## YOUR ASSIGNMENT
Using the data below, report how many lines hold the word "will". Include nothing else in the reply.

[Start of Attachment]

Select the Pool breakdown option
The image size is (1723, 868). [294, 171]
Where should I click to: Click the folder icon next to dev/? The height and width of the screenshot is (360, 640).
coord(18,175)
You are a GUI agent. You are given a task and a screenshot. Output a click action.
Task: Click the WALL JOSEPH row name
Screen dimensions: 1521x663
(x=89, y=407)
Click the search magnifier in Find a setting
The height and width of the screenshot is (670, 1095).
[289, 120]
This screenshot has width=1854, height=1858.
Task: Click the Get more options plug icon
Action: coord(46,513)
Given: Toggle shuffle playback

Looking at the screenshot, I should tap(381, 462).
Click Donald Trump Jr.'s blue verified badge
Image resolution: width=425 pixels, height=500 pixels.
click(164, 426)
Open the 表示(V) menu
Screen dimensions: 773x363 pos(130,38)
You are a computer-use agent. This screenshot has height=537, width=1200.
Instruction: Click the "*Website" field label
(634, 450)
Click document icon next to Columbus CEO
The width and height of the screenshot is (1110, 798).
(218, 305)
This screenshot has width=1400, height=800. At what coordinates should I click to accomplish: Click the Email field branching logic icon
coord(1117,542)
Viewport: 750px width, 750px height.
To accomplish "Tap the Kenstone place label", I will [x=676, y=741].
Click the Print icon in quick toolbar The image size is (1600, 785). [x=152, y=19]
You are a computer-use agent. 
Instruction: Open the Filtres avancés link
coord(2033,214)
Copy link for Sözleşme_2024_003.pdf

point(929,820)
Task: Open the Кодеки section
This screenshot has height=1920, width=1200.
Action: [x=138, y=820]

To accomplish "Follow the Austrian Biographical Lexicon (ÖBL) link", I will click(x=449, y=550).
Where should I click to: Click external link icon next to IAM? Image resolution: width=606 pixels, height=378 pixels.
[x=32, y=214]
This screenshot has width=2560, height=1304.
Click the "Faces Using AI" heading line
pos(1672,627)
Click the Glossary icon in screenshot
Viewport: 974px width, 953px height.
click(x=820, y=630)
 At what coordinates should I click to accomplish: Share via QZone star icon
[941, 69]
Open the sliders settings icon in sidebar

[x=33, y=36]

[End of Attachment]

## SOLVED EXERCISE
2